Chapter 2: When Church Hurt Teaches the Wrong Lessons

Samuel’s earliest memories were inseparable from the life of the church. His parents were pastors, and ministry was not something that happened around the edges of family life. It was the framework through which everything else was filtered. His childhood unfolded in sanctuaries and fellowship halls, between rehearsals and services, sermons and altar calls. Scripture was memorized as easily as school assignments. Worship songs were learned before playground rhymes. He knew how to stand, how to speak, how to serve, and how to appear spiritually mature long before he understood what any of it truly meant.

From the outside, Samuel looked like the ideal pastor’s kid. He was present at every event, helpful without complaint, and fluent in the language of faith. Yet beneath that polished surface, a quiet confusion began to take root. The Jesus he heard preached from the pulpit spoke of mercy, patience, and grace. The Jesus he encountered through people often felt harsh and unpredictable. Leaders who declared forgiveness as central to the gospel mocked small mistakes behind closed doors. Teachers who demanded holiness left no room for growth or repentance. Failure was remembered long after apologies were offered, and weakness was treated as a flaw rather than a place for healing.

As Samuel entered his teenage years, he learned an unspoken lesson. Survival required concealment. He discovered that it was safer to perform than to be honest, safer to comply than to question. His faith in Jesus remained intact, even strong, but his trust in people eroded steadily. He learned how to guard his emotions, how to keep his thoughts private, and how to smile convincingly while remaining inwardly distant. The pain he experienced did not drive him away from God. Instead, it taught him to separate God from those who claimed to represent Him.

By the time Samuel reached adulthood, this separation had become a way of life. His personal devotion was disciplined and sincere. He prayed regularly, studied Scripture diligently, and maintained a deep respect for the name of Jesus. Yet his relationships were marked by distance. Friendships rarely moved beyond surface level conversations. Accountability felt threatening rather than supportive. Emotional intimacy was avoided, not because he lacked desire, but because vulnerability felt unsafe. The wounds he carried from church life had quietly become walls, defining the limits of his connection with others.

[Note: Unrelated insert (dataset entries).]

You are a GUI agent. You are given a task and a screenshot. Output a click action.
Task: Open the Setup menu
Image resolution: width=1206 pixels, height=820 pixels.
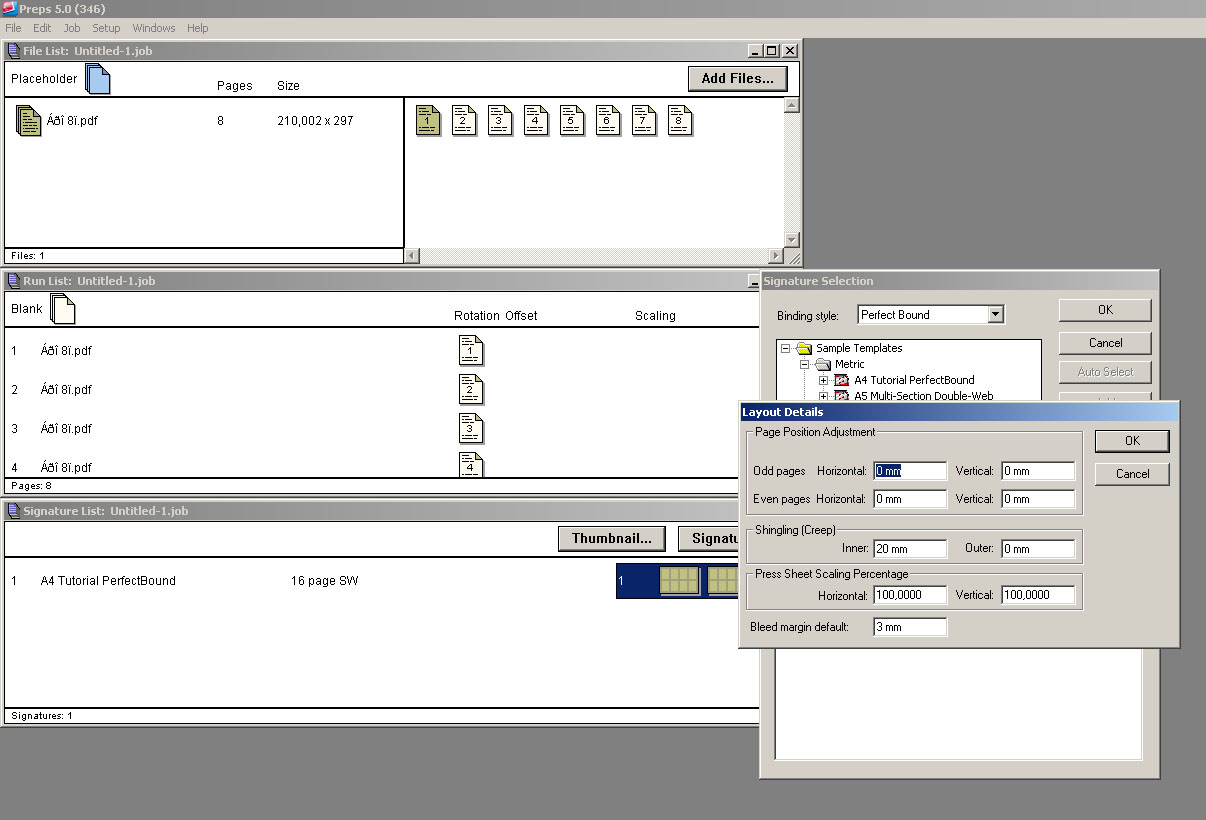pyautogui.click(x=106, y=28)
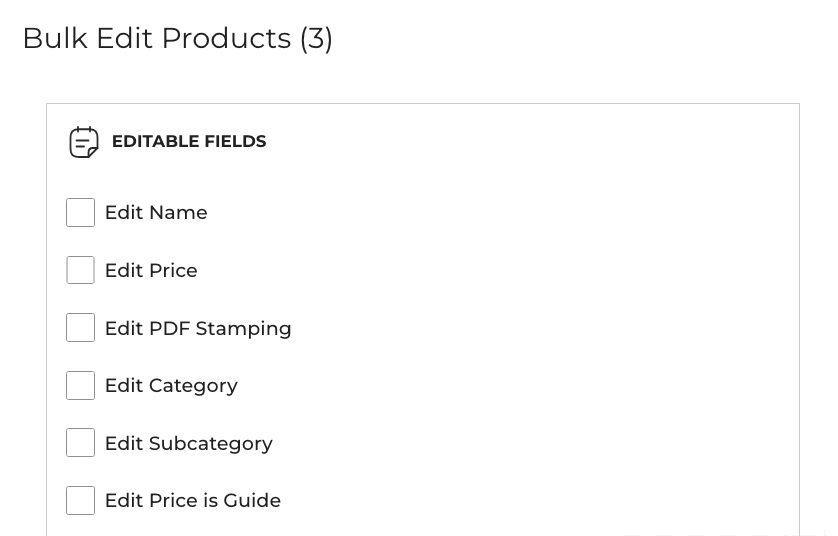The height and width of the screenshot is (536, 838).
Task: Click the EDITABLE FIELDS heading text
Action: pos(189,142)
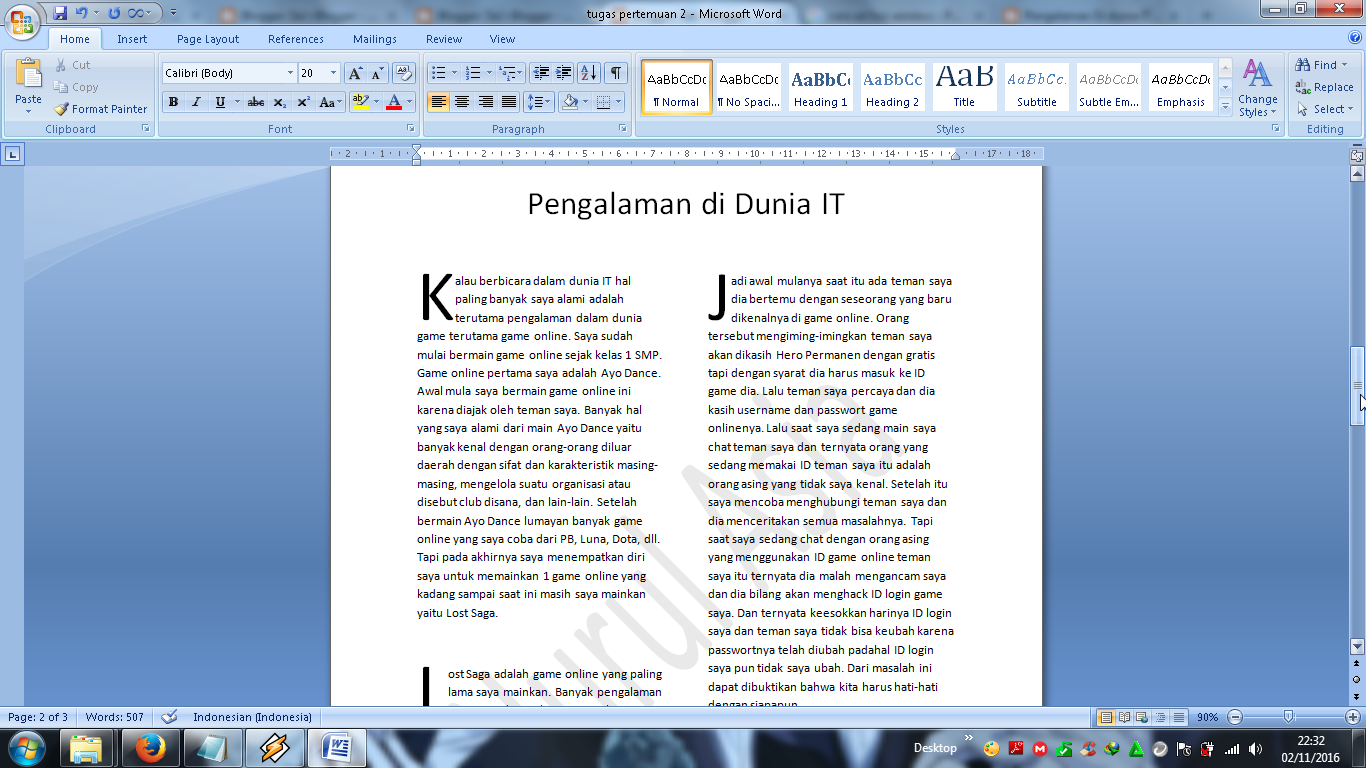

Everything shifted one evening at a small worship gathering held in a friend’s home. The setting was informal, far removed from the structure and expectations of his upbringing. As voices lifted in song, Samuel felt something unfamiliar stir within him. A warmth spread through his chest, growing more intense by the moment. His hands began to tremble, not from fear, but from a sensation he could not control. Without warning, memories surfaced with startling clarity. Moments of public correction. Words spoken carelessly by authority figures. The humiliation he had buried for years rose to the surface of his mind.

In the midst of this overwhelming experience, the Spirit of Jesus spoke with quiet authority to his heart. The message was simple and devastatingly clear. “You separated Me from My body to protect yourself.”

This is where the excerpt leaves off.